Kelompok kerja termasuk perwakilan dari RBI, Securities and Exchange Board of India (SEBI), Badan Pengatur Asuransi dan Otoritas Pengembangan, Badan Pengatur Dana dan Otoritas Pengembangan, Badan Pembayaran Nasional India, Lembaga Pengembangan dan Penelitian di Perbankan Teknologi, bank terpilih dan lembaga pemeringkat.

Sambil mencatat bahwa beberapa entitas mungkin tidak cocok untuk kotak pasir “jika layanan keuangan yang diusulkan mirip dengan yang sudah ditawarkan di India,” RBI mencatat pengecualian.

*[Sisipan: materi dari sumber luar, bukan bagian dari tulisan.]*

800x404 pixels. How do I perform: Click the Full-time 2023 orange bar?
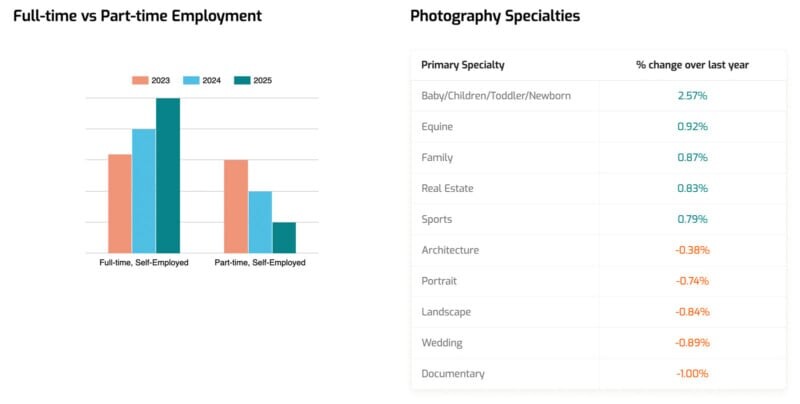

Pelamar yang “dapat menunjukkan bahwa teknologi yang berbeda sedang diterapkan secara menguntungkan atau teknologi yang sama diterapkan dengan cara yang lebih efisien dan efektif” dapat dipertimbangkan untuk kotak pasir, bank yang dijelaskan.

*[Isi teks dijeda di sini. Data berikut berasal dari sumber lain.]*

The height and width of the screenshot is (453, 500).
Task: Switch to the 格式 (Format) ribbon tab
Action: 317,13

Meskipun demikian, ia melanjutkan dengan “Daftar negatif indikatif” dari produk, layanan, dan teknologi “yang mungkin tidak dapat diterima untuk pengujian.” Daftar ini termasuk cryptocurrency, layanan crypto asset, perdagangan crypto, investasi crypto, serta penyelesaian dalam aset crypto . Ini juga termasuk penawaran koin awal dan “setiap produk / layanan yang telah dilarang oleh regulator / Pemerintah India,” tulis bank sentral.

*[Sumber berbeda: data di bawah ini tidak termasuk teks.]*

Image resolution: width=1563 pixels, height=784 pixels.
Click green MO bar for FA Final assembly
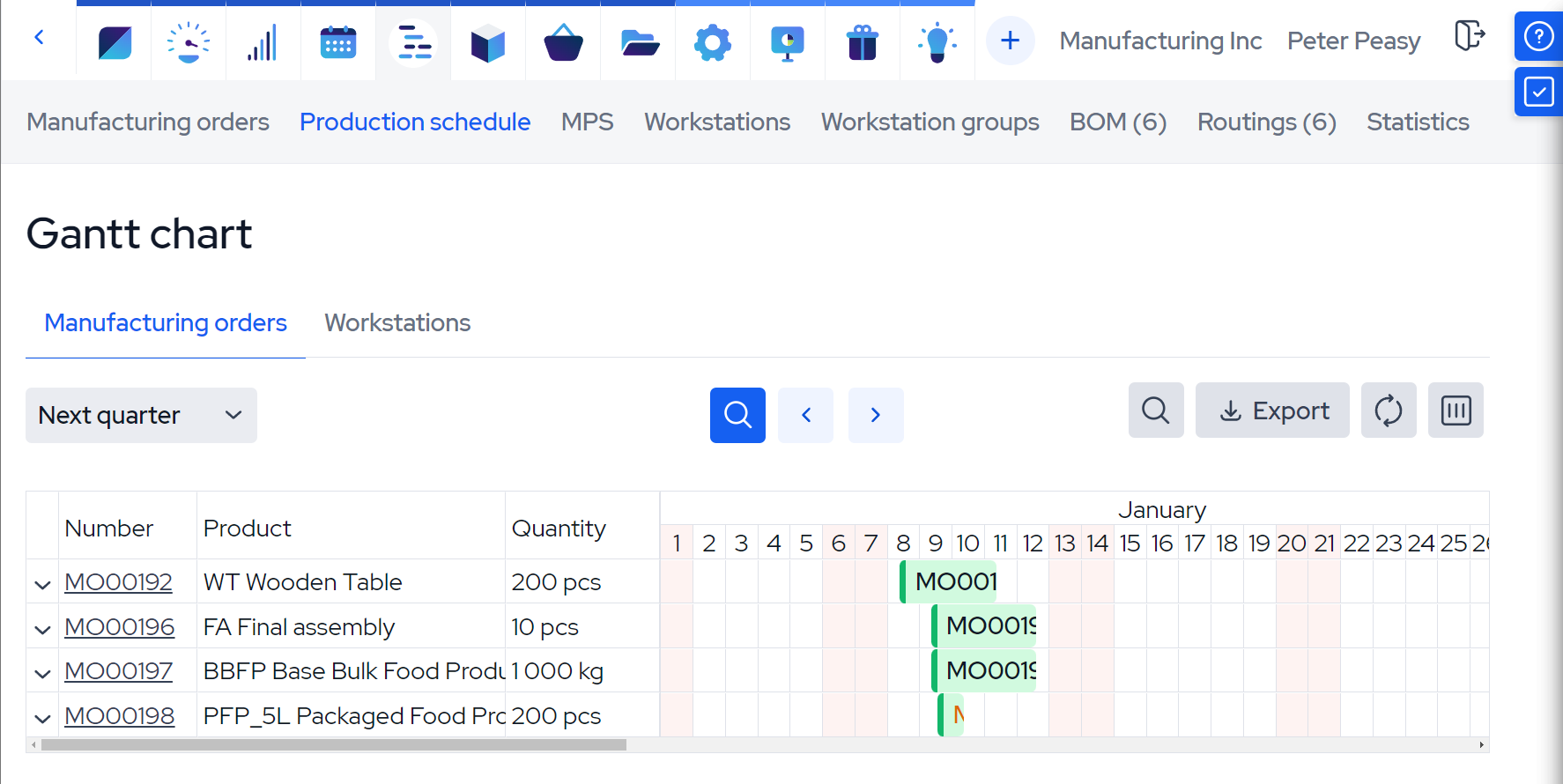coord(984,626)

Bank sentral India tidak pernah menjadi penggemar cryptocurrency. Itu mengeluarkan pernyataan pada Desember 2013, memperingatkan crypto “pengguna, pemegang dan pedagang … tentang potensi risiko keuangan, operasional, hukum, perlindungan pelanggan dan keamanan terkait yang mereka paparkan sendiri.” Bank mengeluarkan pernyataan lain pada Februari 2017, memberi nasihat publik yang tidak memberikan lisensi atau otorisasi kepada entitas atau perusahaan apa pun yang berurusan dengan cryptocurrency. Ini ditindaklanjuti dengan pernyataan lain pada bulan Desember tahun yang sama, mengulangi kekhawatirannya mengenai “risiko mata uang virtual termasuk bitcoin.”

Pada 5 April tahun lalu, RBI menerbitkan pernyataan tentang Kebijakan Pengembangan dan Regulasi, menegaskan bahwa cryptocurrency “meningkatkan kekhawatiran tentang perlindungan konsumen, integritas pasar dan pencucian uang, antara lain.”

Hari berikutnya, bank sentral mengeluarkan surat edaran terkenal yang melarang semua entitas yang diatur untuk berurusan dengan cryptocurrency atau memberikan layanan kepada siapa pun atau entitas yang berurusan dengan cryptocurrency. Layanan yang terpengaruh termasuk mempertahankan akun, mendaftar, berdagang, menyelesaikan, kliring, meminjamkan, menerima cryptocurrency sebagai jaminan, membuka rekening pertukaran yang berurusan dengan cryptocurrency dan mentransfer uang dalam akun yang berkaitan dengan pembelian atau penjualan cryptocurrency.

Larangan mulai berlaku pada Juli tahun lalu dan sejumlah peserta industri telah mengajukan petisi tertulis ke mahkamah agung untuk mencabut larangan tersebut. Pengadilan diperkirakan akan mengadili kasus tersebut pada 23 Juli , setelah berulang kali menunda.